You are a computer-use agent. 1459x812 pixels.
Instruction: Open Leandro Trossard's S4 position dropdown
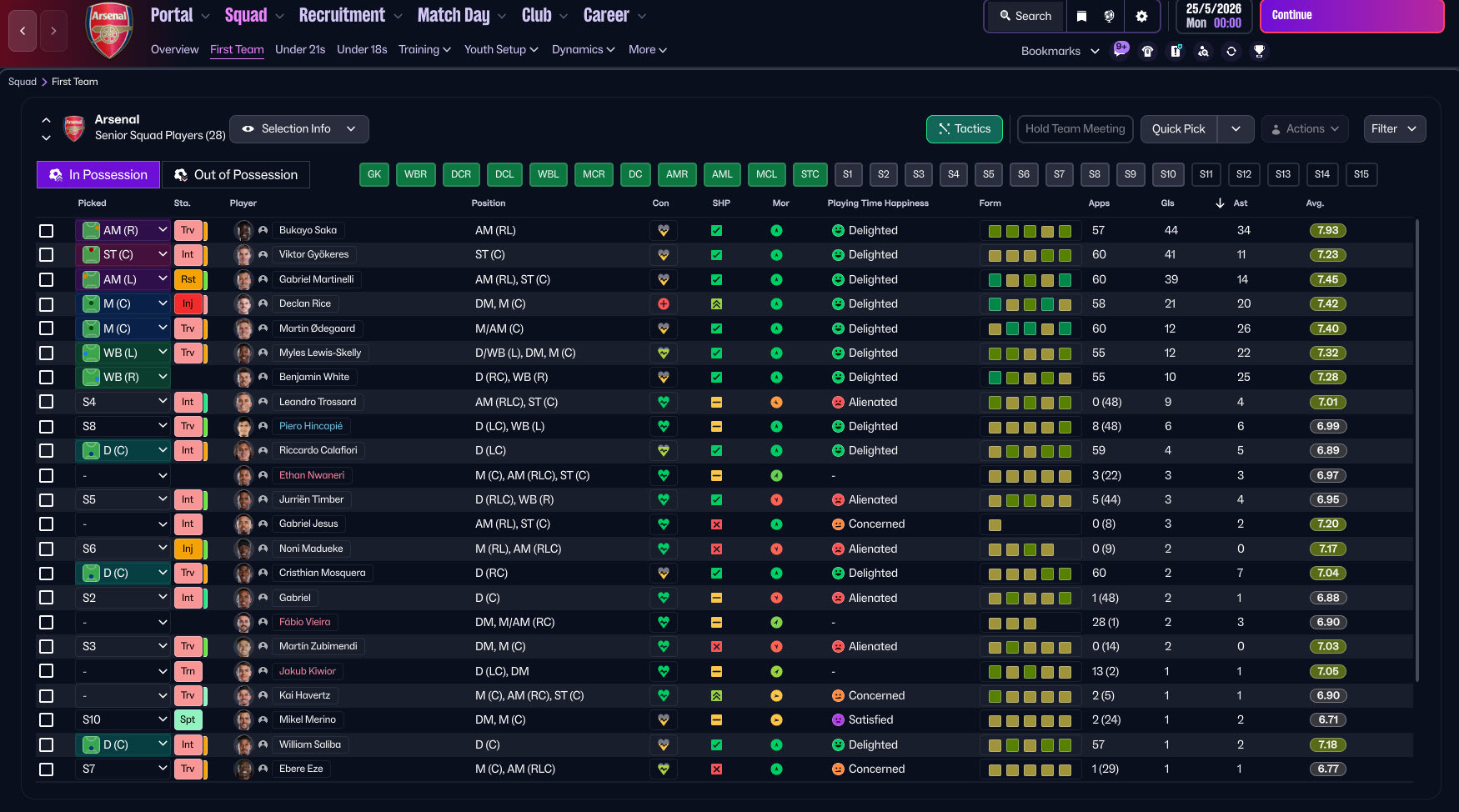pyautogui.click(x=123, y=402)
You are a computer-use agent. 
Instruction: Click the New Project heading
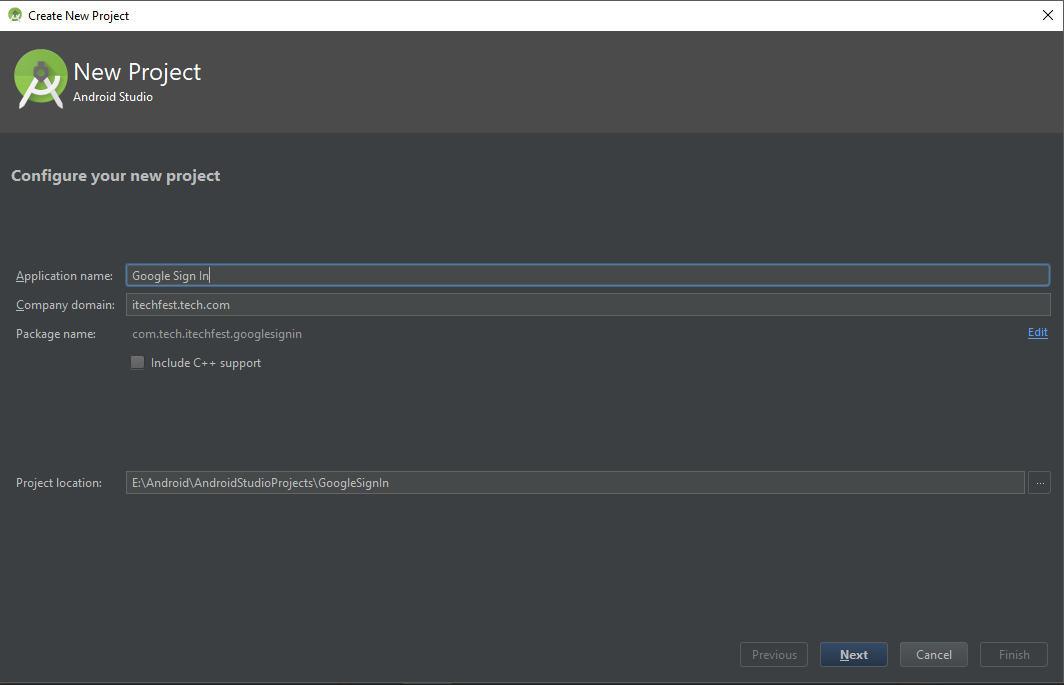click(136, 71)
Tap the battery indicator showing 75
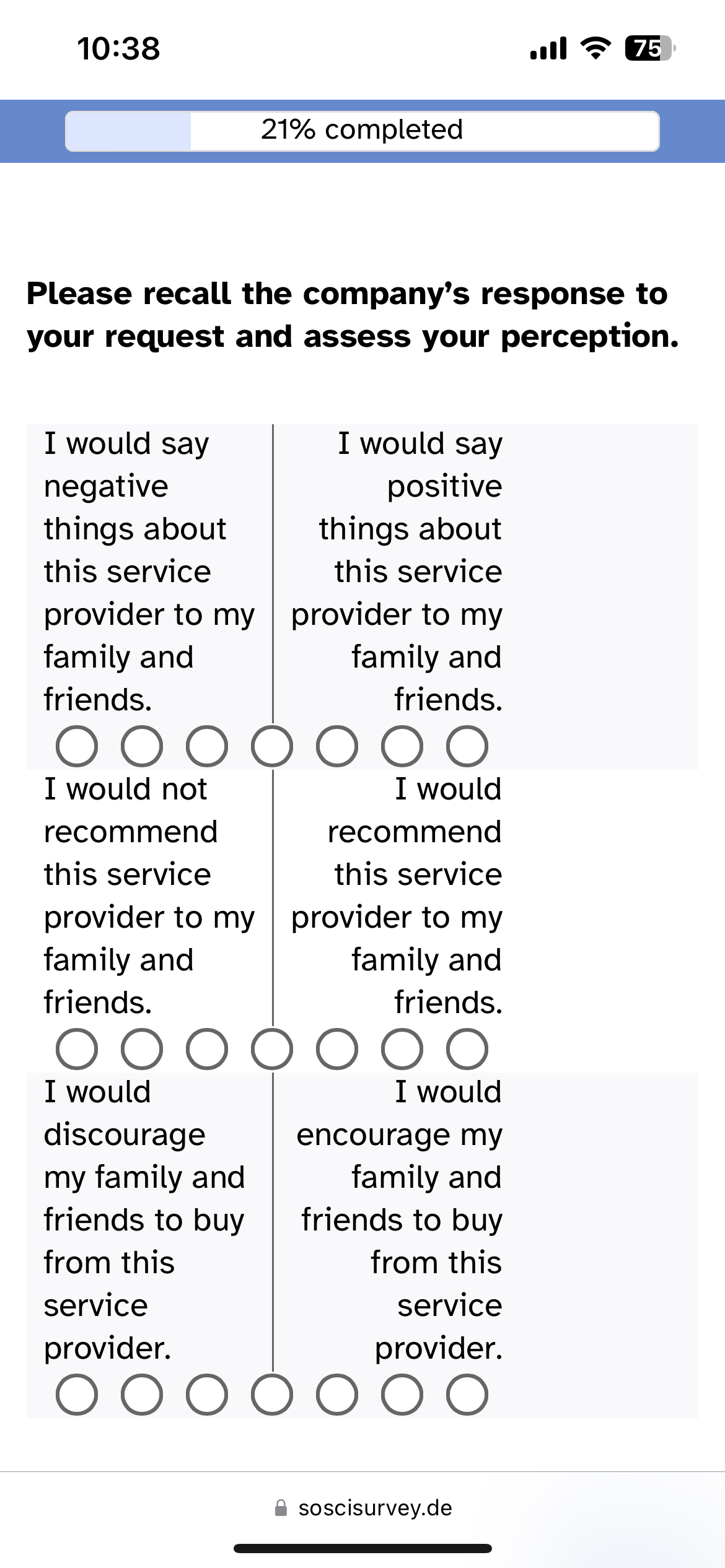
▬▬▬
What the task requires →
Add -126 to every coordinate in the answers, then write out all of the lines above again with their requests included and the pictures left out.

The completed task →
You are a computer-use agent. 1459x812 pixels.
Instruction: Open Leandro Trossard's S4 position dropdown
pyautogui.click(x=-3, y=276)
You are a computer-use agent. 
Instruction: Click the New Project heading
click(10, -55)
Tap the battery indicator showing 75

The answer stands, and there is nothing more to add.